▶ [Text provided]:
==============================

Here’s what you’ll need to make Crock Pot Chicken Pot Pie:

  • 4 boneless, skinless chicken breasts (or thighs)
  • 1 cup frozen peas
  • 1 cup frozen carrots
  • 1 cup corn kernels (frozen or canned)
  • 1 medium onion, chopped
  • 2 cloves garlic, minced
  • 1 ½ cups chicken broth
  • 1 can (10.5 oz) cream of chicken soup
  • 1 cup heavy cream
  • 1 teaspoon dried thyme
  • 1 teaspoon dried parsley
  • Salt and pepper to taste
  • 1 can (16 oz) refrigerated biscuit dough (or 1 package crescent roll dough)
  • 2 tablespoons butter (for greasing)

Instructions

Prepare the Chicken and Vegetables:

  1. Place the Chicken in the Slow Cooker: Place the boneless, skinless chicken breasts or thighs into the bottom of the slow cooker.
  2. Add the Vegetables: Layer the frozen peas, carrots, and corn over the chicken.
  3. Add the Aromatics: Sprinkle the chopped onion and minced garlic over the vegetables.

Make the Filling:

  1. Combine the Liquids: In a medium bowl, whisk together the chicken broth, cream of chicken soup, heavy cream, thyme, parsley, salt, and pepper until well combined.
  2. Pour the Mixture over the Chicken and Vegetables: Pour the creamy mixture over the chicken and vegetables in the slow cooker, ensuring everything is evenly coated.

Cook the Pot Pie Filling:

  1. Cook on Low: Cover the slow cooker and cook on low for 6 hours or until the chicken is fully cooked and tender.

==============================

▶ [Extracted records]:
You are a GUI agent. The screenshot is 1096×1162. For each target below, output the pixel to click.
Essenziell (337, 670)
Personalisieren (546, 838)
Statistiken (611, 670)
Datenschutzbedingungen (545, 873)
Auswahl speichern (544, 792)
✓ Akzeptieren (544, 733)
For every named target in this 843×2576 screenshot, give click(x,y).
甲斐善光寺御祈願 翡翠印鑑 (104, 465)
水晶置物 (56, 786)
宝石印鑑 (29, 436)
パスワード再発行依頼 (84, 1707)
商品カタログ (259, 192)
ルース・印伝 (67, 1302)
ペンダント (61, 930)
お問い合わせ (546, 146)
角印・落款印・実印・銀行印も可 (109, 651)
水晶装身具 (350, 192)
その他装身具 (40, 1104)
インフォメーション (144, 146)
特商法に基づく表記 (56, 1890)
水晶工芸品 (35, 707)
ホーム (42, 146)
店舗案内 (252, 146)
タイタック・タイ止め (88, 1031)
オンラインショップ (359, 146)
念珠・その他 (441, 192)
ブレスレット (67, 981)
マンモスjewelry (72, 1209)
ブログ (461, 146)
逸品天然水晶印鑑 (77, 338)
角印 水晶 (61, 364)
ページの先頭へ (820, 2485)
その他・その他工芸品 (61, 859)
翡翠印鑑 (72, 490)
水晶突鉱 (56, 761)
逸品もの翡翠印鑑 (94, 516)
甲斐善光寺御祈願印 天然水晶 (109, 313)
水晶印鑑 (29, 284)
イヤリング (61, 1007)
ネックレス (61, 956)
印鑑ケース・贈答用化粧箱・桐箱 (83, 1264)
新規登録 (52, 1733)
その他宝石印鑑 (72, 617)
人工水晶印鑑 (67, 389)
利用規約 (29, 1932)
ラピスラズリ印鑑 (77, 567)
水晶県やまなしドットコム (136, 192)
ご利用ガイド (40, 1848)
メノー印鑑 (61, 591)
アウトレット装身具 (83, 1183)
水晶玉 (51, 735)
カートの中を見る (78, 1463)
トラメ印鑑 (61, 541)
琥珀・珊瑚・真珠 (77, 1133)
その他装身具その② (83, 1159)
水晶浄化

==============================

▶ [What to work on]:
(1) Rewrite the paragraph of the chicken pot pie recipe that begins "Combine the Liquids" as a short list.
(2) Repeat the chicken pot pie recipe from "Prepare the Chicken" up to and including "the slow cooker.", swapping "bottom" for "base".
(3) Pick up the slow cooker chicken pot pie recipe after its last step and carry it on.
The records are separate from the chicken pot pie recipe.

▶ [Expected responses]:
(1)
In a medium bowl, whisk these together until well combined:
- chicken broth
- cream of chicken soup
- heavy cream
- thyme
- parsley
- salt and pepper

(2)
Prepare the Chicken and Vegetables:

  1. Place the Chicken in the Slow Cooker: Place the boneless, skinless chicken breasts or thighs into the base of the slow cooker.

(3)
  2. Shred the Chicken: Once the chicken is done, remove it from the slow cooker and shred it using two forks. Return the shredded chicken to the slow cooker and stir everything together.

Top with Biscuit Dough:

  1. Prepare the Biscuit Dough: Open the can of biscuit dough and separate the biscuits. You can either place them whole on top of the filling or cut them into smaller pieces for a more rustic topping.
  2. Place the Biscuits on Top: Arrange the biscuit dough over the chicken and vegetable mixture in an even layer.
  3. Cook with Biscuits: Cover and cook for an additional 30-45 minutes on high until the biscuit dough is golden brown and fully cooked.

Serve:

  1. Garnish and Serve: Once the biscuit topping is golden and cooked through, serve the chicken pot pie hot, garnished with additional herbs if desired.